The Riga Luther Church was built according to the design of Johann von Koch and is the first church in Latvia named after Luther. The church was consecrated on February 24, 1891. Riga Luther Church is a traditional Neo-Gothic building with a pointed tower at the western end, a distinct Latin cross layout, an extended chancel, and a trapezoidal apse. The façades of the church alternate between niches, window openings, and cornices inspired by Gothic architecture, and rosettes and arches borrowed from Romantic-style buildings. The yellowish walls are given visual richness by the rhythmic arrangement of small plastered sections, as well as the decoration of portals, windows, and corners with red brick bands.

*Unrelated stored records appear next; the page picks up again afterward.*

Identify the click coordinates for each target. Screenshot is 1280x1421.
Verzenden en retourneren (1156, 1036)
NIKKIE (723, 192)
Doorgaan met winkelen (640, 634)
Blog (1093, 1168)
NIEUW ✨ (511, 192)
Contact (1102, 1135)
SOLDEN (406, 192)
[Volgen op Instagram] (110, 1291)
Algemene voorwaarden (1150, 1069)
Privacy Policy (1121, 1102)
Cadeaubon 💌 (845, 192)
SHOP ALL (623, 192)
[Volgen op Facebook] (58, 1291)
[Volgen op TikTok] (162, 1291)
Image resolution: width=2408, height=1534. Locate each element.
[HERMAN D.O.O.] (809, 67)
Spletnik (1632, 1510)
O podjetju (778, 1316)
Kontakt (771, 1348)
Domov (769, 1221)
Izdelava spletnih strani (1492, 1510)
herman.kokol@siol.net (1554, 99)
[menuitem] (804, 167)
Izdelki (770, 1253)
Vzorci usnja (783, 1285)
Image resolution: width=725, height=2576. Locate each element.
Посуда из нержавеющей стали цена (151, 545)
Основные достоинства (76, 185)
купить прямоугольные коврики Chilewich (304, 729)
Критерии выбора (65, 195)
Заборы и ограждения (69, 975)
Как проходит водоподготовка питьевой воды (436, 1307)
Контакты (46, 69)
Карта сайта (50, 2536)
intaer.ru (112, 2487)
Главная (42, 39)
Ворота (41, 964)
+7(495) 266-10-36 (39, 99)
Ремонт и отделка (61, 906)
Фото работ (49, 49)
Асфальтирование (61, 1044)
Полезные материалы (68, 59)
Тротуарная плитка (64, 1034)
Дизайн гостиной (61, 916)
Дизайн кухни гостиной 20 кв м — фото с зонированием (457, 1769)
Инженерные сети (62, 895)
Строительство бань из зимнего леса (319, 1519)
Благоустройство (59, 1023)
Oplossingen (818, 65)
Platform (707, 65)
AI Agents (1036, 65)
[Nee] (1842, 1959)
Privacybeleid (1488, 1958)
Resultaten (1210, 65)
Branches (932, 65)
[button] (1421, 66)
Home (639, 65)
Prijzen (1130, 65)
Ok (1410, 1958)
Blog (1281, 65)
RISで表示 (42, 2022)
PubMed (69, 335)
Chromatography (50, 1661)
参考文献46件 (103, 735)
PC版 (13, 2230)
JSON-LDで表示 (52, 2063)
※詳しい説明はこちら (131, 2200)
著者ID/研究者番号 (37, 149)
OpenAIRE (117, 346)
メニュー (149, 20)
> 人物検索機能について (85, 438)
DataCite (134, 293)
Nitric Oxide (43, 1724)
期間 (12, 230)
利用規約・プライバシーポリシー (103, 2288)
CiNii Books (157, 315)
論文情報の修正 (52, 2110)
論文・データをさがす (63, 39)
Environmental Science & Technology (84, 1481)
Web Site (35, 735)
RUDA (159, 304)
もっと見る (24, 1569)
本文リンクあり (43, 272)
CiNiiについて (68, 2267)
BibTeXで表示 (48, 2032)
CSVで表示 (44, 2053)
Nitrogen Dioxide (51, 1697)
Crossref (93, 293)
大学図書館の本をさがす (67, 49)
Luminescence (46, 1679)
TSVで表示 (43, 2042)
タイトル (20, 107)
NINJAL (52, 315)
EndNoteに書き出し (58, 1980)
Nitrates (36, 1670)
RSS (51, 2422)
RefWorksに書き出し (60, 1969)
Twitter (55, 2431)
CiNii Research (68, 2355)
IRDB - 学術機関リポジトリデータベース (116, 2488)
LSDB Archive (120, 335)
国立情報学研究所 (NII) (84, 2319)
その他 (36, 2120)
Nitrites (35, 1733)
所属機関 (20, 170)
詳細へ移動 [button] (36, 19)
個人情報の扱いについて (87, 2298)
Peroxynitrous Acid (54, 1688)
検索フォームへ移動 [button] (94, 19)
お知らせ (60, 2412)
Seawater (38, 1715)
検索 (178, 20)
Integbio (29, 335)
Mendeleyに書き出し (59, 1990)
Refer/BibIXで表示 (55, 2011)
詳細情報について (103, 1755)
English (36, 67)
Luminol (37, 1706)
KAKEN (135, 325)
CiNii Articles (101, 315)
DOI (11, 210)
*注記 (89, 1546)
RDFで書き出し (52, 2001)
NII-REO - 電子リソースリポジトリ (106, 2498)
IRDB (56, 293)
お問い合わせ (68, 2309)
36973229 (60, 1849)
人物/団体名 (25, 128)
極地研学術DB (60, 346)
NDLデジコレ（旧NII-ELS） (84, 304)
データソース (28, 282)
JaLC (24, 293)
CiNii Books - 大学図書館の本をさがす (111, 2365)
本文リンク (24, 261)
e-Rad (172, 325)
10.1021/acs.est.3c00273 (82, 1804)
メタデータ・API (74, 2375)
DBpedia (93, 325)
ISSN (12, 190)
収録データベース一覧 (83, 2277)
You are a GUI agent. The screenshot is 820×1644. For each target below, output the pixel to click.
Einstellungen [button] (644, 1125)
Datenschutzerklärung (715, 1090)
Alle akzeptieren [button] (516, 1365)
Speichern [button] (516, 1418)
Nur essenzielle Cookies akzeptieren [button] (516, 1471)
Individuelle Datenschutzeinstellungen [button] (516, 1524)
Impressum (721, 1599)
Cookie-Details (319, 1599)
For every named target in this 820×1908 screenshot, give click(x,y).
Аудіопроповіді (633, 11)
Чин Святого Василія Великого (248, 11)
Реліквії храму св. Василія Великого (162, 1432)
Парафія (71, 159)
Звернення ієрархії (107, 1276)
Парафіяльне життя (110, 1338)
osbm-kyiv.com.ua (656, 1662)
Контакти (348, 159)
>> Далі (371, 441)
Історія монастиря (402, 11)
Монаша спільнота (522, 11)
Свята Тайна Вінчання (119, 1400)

The church interior was designed by Wilhelm Bockslaff, a notable expert in the application of Gothic style. The key interior elements — the pulpit and choir stalls — are well balanced with the overall atmosphere of the building. The church seats 1,000 people and has standing room for 250. One particularly unique feature of the church is its massive wrought-iron chandeliers. Two years after the church was consecrated — in 1893 — the company E. F. Walcker & Co. from Ludwigsburg built an organ there.